**Prompt**
Print each record below exactly as it appears.
═══ Records for processing ═══
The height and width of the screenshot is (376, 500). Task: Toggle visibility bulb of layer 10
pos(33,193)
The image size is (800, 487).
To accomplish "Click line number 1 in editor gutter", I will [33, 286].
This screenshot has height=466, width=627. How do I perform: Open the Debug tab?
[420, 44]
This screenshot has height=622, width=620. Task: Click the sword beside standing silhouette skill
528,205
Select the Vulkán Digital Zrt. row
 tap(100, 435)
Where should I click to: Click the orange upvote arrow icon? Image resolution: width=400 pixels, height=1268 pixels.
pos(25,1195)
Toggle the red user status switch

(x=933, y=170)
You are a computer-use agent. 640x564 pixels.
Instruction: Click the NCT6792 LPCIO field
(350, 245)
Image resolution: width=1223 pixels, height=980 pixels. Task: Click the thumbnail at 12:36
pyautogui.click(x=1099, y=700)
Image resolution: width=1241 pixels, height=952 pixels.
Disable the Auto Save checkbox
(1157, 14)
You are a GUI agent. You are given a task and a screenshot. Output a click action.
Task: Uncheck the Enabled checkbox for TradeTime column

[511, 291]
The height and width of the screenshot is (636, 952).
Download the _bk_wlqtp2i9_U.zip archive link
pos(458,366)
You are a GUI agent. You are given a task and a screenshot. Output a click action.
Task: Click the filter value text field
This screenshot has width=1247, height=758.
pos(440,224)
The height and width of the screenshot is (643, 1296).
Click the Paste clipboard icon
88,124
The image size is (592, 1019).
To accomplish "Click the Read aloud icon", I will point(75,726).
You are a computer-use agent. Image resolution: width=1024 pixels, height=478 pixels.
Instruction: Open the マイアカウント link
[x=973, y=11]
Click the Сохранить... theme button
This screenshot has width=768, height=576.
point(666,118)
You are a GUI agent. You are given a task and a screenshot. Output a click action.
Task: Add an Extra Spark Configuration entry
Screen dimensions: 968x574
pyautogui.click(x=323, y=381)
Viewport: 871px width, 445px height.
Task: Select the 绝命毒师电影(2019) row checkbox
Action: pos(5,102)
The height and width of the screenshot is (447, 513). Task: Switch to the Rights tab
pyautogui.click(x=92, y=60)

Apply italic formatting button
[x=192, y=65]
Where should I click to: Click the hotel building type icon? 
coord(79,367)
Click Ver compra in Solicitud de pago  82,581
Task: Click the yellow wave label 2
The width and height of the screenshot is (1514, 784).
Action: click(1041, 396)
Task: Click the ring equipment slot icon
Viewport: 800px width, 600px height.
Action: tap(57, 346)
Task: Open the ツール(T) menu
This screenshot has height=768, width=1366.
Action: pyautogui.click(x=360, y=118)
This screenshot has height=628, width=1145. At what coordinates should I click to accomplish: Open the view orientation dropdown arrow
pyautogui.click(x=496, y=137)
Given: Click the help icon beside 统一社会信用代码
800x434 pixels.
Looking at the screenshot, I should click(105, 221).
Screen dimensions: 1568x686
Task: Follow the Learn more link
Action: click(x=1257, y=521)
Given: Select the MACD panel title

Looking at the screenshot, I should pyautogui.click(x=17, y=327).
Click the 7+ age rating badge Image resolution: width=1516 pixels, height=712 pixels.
═══
**Answer section**
The height and width of the screenshot is (376, 500). Task: Toggle visibility bulb of layer 10
pos(33,193)
The image size is (800, 487).
To accomplish "Click line number 1 in editor gutter", I will [33, 286].
This screenshot has height=466, width=627. How do I perform: Open the Debug tab?
[420, 44]
This screenshot has height=622, width=620. Task: Click the sword beside standing silhouette skill
528,205
Select the Vulkán Digital Zrt. row
 tap(100, 435)
Where should I click to: Click the orange upvote arrow icon? Image resolution: width=400 pixels, height=1268 pixels.
pos(25,1195)
Toggle the red user status switch

(x=933, y=170)
You are a computer-use agent. 640x564 pixels.
Instruction: Click the NCT6792 LPCIO field
(350, 245)
Image resolution: width=1223 pixels, height=980 pixels. Task: Click the thumbnail at 12:36
pyautogui.click(x=1099, y=700)
Image resolution: width=1241 pixels, height=952 pixels.
Disable the Auto Save checkbox
(1157, 14)
You are a GUI agent. You are given a task and a screenshot. Output a click action.
Task: Uncheck the Enabled checkbox for TradeTime column

[511, 291]
The height and width of the screenshot is (636, 952).
Download the _bk_wlqtp2i9_U.zip archive link
pos(458,366)
You are a GUI agent. You are given a task and a screenshot. Output a click action.
Task: Click the filter value text field
This screenshot has width=1247, height=758.
pos(440,224)
The height and width of the screenshot is (643, 1296).
Click the Paste clipboard icon
88,124
The image size is (592, 1019).
To accomplish "Click the Read aloud icon", I will point(75,726).
You are a computer-use agent. Image resolution: width=1024 pixels, height=478 pixels.
Instruction: Open the マイアカウント link
[x=973, y=11]
Click the Сохранить... theme button
This screenshot has width=768, height=576.
point(666,118)
You are a GUI agent. You are given a task and a screenshot. Output a click action.
Task: Add an Extra Spark Configuration entry
Screen dimensions: 968x574
pyautogui.click(x=323, y=381)
Viewport: 871px width, 445px height.
Task: Select the 绝命毒师电影(2019) row checkbox
Action: pos(5,102)
The height and width of the screenshot is (447, 513). Task: Switch to the Rights tab
pyautogui.click(x=92, y=60)

Apply italic formatting button
[x=192, y=65]
Where should I click to: Click the hotel building type icon? 
coord(79,367)
Click Ver compra in Solicitud de pago  82,581
Task: Click the yellow wave label 2
The width and height of the screenshot is (1514, 784).
Action: click(1041, 396)
Task: Click the ring equipment slot icon
Viewport: 800px width, 600px height.
Action: tap(57, 346)
Task: Open the ツール(T) menu
This screenshot has height=768, width=1366.
Action: pyautogui.click(x=360, y=118)
This screenshot has height=628, width=1145. At what coordinates should I click to accomplish: Open the view orientation dropdown arrow
pyautogui.click(x=496, y=137)
Given: Click the help icon beside 统一社会信用代码
800x434 pixels.
Looking at the screenshot, I should click(105, 221).
Screen dimensions: 1568x686
Task: Follow the Learn more link
Action: click(x=1257, y=521)
Given: Select the MACD panel title

Looking at the screenshot, I should pyautogui.click(x=17, y=327).
Click the 7+ age rating badge Image resolution: width=1516 pixels, height=712 pixels.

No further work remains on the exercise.